October 2013 – Settled into farm life

So I’ve now been on the project two weeks. In some ways it’s gone quick but in many it feels like I have been here much longer which I guess can only be a good thing.

Finished work last Friday about 1pm then quick lunch and time to head off to the backwaters for the weekend. It was always going to be a long trek to get there but having been there before I knew it would be worth it! First stop Madurai to the tailors to get some made to measure long cotton trousers. I was getting fed up of being bitten so decided I could sacrifice shorts for a few months. And a cost of £3 a pair couldn’t go wrong really!

Last time I went on the sleeper train we traveled second ac, this time we were sleeper class, cheapest seats. You do get an allocated seat but because we booked late and were on the reserve list we ended up with 2 beds between 4 of us! I’d spent most of week one going to bed about 10 because I was so tired so staying up until 11.15pm when the train left and prospect of half a bed for 9 hrs was not very appealing but hey this is India.
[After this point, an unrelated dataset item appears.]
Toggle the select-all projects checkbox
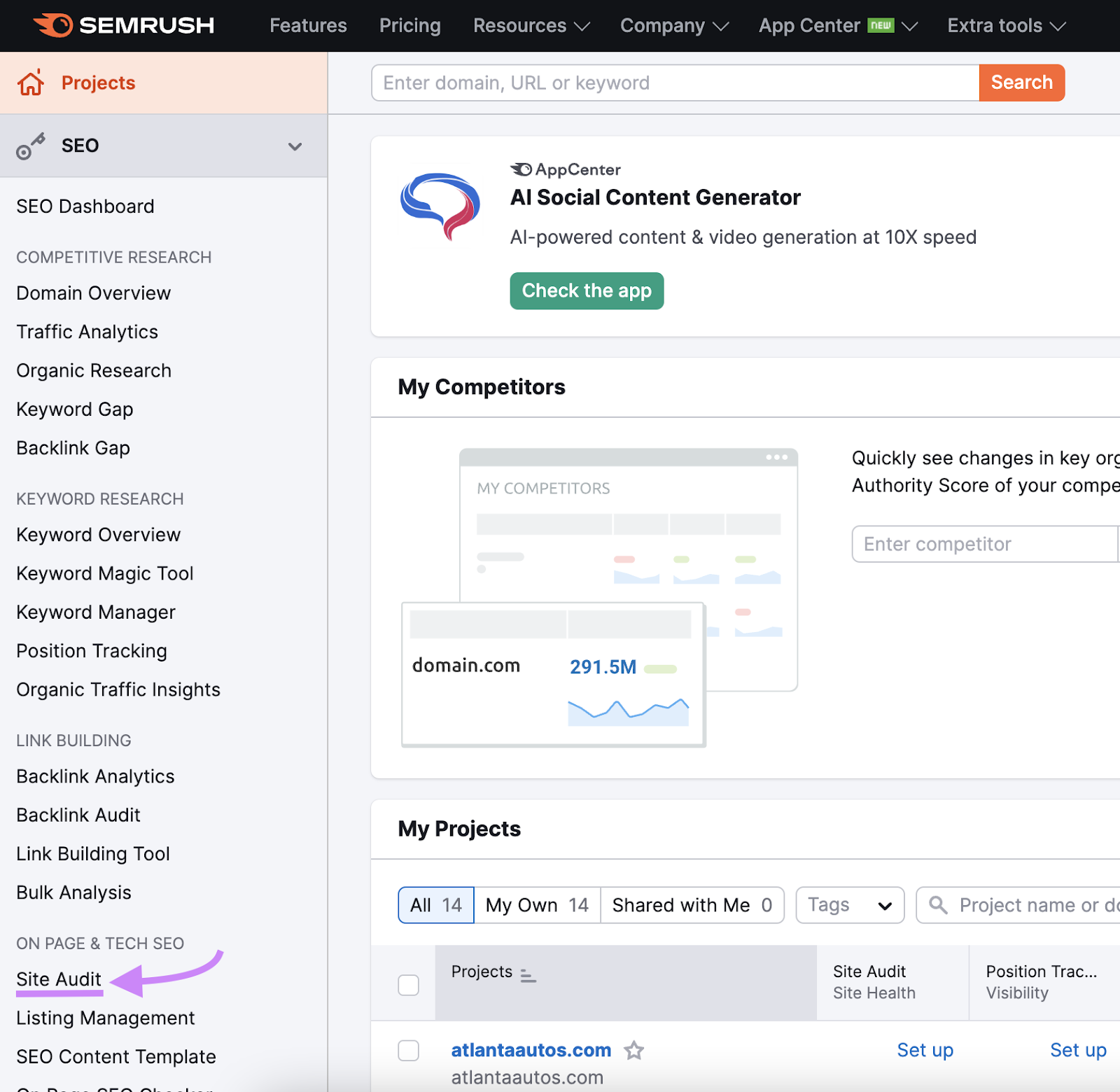1120x1092 pixels. (x=408, y=985)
The guide who had been working on our 2 week trip text and said bribe the ticket inspector to get you more beds. It seems a financial bribe will get you anything in India. Thankfully no bribe needed, think the ticket inspector took sympathy with 4 jaded westerners and found us two more beds. Slept surprisingly well woke up about 7am. Train was due in about 8 so at 7.30am I jump down from the top bunk to meet up with the others, hadn’t realised then it was a bad move. 3 of us sat on one of the beds which was fine but then at the next stop a load of people got on.  They shuffled around us and sat with other Indians but it was starting to get cramped. It’s now 7.45am so I thought ah it’s ok we’re getting off soon and that’s when someone said the train is running 3 hrs late! For the next few stops more and more people got on, there literally wasn’t an inch to move! This was my first real experience of cheap Indian transport so although quite amusing I was starting to wonder how many more people would get on.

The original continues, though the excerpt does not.